"But I wish to have it exact," he protested. "Well, then, here it is," and again there was the cunning upward glance. "'That which you have brought give to him who waits; return then whence you came until the King writes a third time.' It is as plain as day, now that I have mastered the translation. I am he who waits; so now, Monsieur, give it to me and let me go."

Before he spoke I knew he was playing with me, and had no more Latinity in him than I had. For whatever quality the King had chosen him, it was not for that of a good liar. But the splendid audacity of the lie filled me with admiration, and that I might draw him to a greater fall I led him on a little.

"But what are your orders, or have you, too, a letter?"

"That," he answered, with just such a little smiling nod as I had given him, "is my affair, and between me and the King. Your own words! Come, Monsieur, give it to me, and let me go."

"It!" said I banteringly, for I was fool enough to play him further. "Is your Latin not rusty? And if it is rusty, may it not be wrong? Should your 'it' not be 'him'?"
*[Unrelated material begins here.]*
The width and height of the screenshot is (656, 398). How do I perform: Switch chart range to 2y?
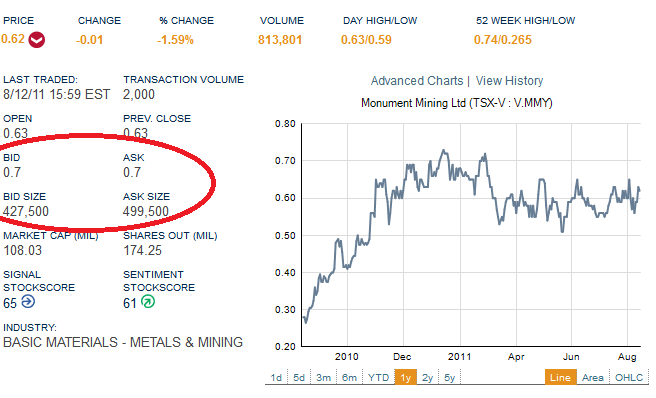point(427,377)
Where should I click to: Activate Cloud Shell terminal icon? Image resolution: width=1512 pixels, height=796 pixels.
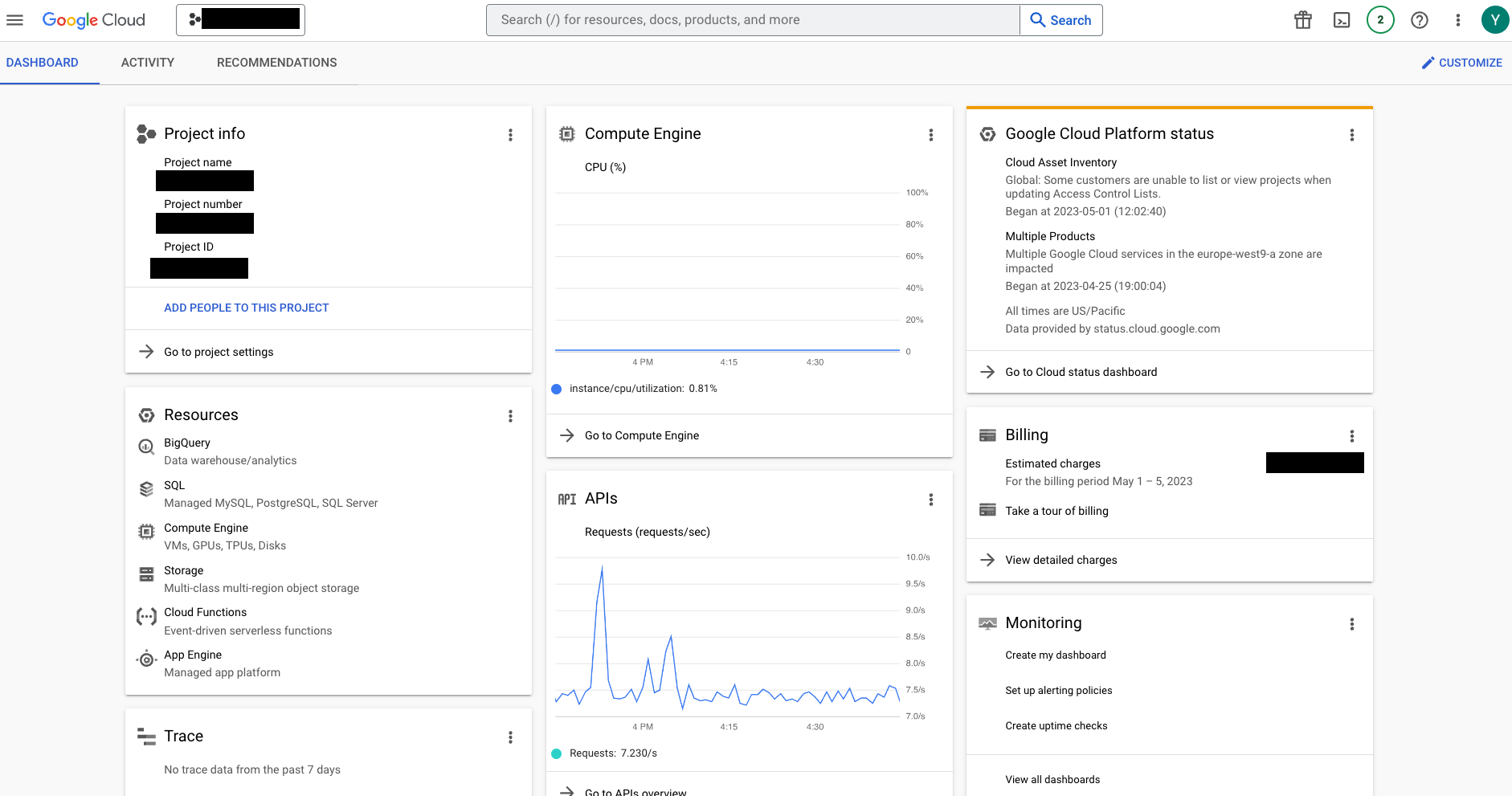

"Him?" he repeated. "Him? What do you mean? By God! I have it! It's the boy upstairs—it's the little Count himself! Monsieur, Monsieur, you fly at high game, and I offer you my apologies; in some things you are not such a fool as I took you to be. To lead him like a pet lamb with a ribbon, and into his own town, too! No violence, no noise, nothing indiscreet! Monsieur, I could not have done as well myself. Can a man say more?"

"But the Latin?" said I. "What of the It, Master Scholar?"

"Who said It? Not I. That which you have brought, was what I said; That, That, not It, and That is the Count de Foix!"

"And I am to return whence I came?"

"So it seems, Monsieur, and I wish you joy when they find the boy does not return with you. I fear they'll hang you, faith of a gentleman! I fear they will."